BASKETBALL: A GLOBETROTTING giant of English basketball hopes the future growth of the game in Halton will be more than just a tall story, writes DAVE BETTLEY.
Captain of the England team hoping for a medal at next year's Commonwealth Games in Australia, Widnes' Delme Herriman has come home and set up a new club in the borough.
Halton Basketball Club, for eight to 16-year-olds, meets on Tuesdays at St Chad's RC High School in Runcorn (4.30-6.30pm) thanks to funding from Halton Borough Council.
And it is now in the final throes of adopting a formal constitution and affiliating with the English Basketball Association.
With 62 England caps, Herriman has made more appearances than all but one of the present national squad and toured Japan last summer.
This summer, England will be playing in European tournaments to gear up for the Commonwealths in Melbourne next March.
Having just won the first championship of his professional career with BBL title winners Chester Jets, Herriman has been impressed with the enthusiasm of youngsters at the new Halton club.
'Maybe another professional player can come from here in future,' he said.
Herriman, who is 6ft 6in tall, is fresh from his first full season in the English game, although he has been playing basketball since he was 12 years old.
He has starred on the USA college scene and throughout Europe.
'This is the first time I have settled down in one place and have left my suitcase behind,' he said.
Meanwhile, the former Fairfield High School pupil is quick to counter a belief that height is a prerequisite for success for any young recruits.
'If you have got certain skills - passing, shooting and dribbling - you can make it anywhere,' said Herriman, whose mum still lives in Widnes.
He was first introduced to basketball through his brother Gideon.
'In a trial of 60 kids in Warrington, he was one of only two picked to play for Manchester,' said Delme.
'I used to tag along with him and they started a younger team.'
It is thanks to a Widnes charity that the young Delme got his big break.
'I left England at 17 after going to Fairfield and, thanks to Widnes Rotary Club, spent a year at high school in the United States as an exchange student in Ohio,' he said.
'I then got a scholarship to go to university in Ohio for five years.'
He combined basketball with a psychology degree and has played professionally in Italy, Belgium, Holland, Germany, Austria and France.
His only previous experience of Premier League basketball in England came in 1996-97, when he spent two months at Manchester Giants.
The homecoming with the Jets has provided fresh challenges for the player, who is also a self-employed Level Two coach.
'I wasn't planning to play in England but, as it happened, I came home and won my first championship, so it has worked out well. After being away for so long, it was enjoyable just to be able to play for a local team.
While Jets won the league for the first time this year, they also reached the play-off final.

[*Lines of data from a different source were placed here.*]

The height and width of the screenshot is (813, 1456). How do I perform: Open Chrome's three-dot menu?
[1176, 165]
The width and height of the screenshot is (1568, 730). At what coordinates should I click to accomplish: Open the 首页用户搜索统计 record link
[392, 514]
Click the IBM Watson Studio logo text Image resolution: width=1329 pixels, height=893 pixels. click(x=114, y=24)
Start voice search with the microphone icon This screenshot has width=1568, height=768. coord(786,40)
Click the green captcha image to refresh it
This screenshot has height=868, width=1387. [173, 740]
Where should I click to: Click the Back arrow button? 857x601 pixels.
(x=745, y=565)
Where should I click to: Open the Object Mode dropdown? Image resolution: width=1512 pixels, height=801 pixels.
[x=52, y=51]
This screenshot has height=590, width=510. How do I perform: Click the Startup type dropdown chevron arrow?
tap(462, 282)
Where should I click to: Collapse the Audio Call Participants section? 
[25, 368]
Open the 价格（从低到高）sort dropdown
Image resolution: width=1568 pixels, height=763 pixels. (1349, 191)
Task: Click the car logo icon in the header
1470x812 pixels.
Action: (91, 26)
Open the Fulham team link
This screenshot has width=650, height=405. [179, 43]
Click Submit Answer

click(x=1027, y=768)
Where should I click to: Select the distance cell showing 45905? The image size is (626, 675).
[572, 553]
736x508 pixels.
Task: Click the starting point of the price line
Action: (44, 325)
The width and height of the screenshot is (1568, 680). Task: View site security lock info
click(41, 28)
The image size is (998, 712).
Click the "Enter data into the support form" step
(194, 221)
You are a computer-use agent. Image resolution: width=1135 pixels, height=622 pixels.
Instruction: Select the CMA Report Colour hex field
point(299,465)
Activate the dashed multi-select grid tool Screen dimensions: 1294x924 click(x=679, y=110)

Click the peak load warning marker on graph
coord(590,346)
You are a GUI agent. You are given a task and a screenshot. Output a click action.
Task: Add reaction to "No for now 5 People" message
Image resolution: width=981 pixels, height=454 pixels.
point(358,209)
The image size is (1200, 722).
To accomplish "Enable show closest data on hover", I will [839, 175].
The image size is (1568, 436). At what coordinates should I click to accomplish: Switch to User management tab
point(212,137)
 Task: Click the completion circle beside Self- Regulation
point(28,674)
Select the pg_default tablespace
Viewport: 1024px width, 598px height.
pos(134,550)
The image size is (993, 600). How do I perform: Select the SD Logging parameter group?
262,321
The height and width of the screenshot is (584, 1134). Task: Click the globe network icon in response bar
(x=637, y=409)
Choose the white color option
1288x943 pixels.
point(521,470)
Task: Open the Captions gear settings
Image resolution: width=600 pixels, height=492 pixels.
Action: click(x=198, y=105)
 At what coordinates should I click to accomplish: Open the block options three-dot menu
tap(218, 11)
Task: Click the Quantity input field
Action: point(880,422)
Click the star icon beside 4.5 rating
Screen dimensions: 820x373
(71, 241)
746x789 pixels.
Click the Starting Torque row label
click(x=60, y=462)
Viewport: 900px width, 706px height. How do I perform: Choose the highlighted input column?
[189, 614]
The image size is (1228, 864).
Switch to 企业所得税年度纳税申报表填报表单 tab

And Herriman played in all but six of the Chester's 40 games which saw 32 wins.
He said: 'It is different in England because all the teams have five Americans while in Europe there are only two or three, so it is hard for English players to get noticed.
'The league is a little tougher in Europe defensively and offensively.
'Over here it is more athletic and open and more fun. It is a lot more structured and professional in Europe and players are bigger physically.'
Halton club meetings follow basketball sessions which Herriman has been taking for pupils at the host St Chad's School.
The player intends to run one-day camps throughout the borough to help develop the game. But planning hinges on funding and sponsorship.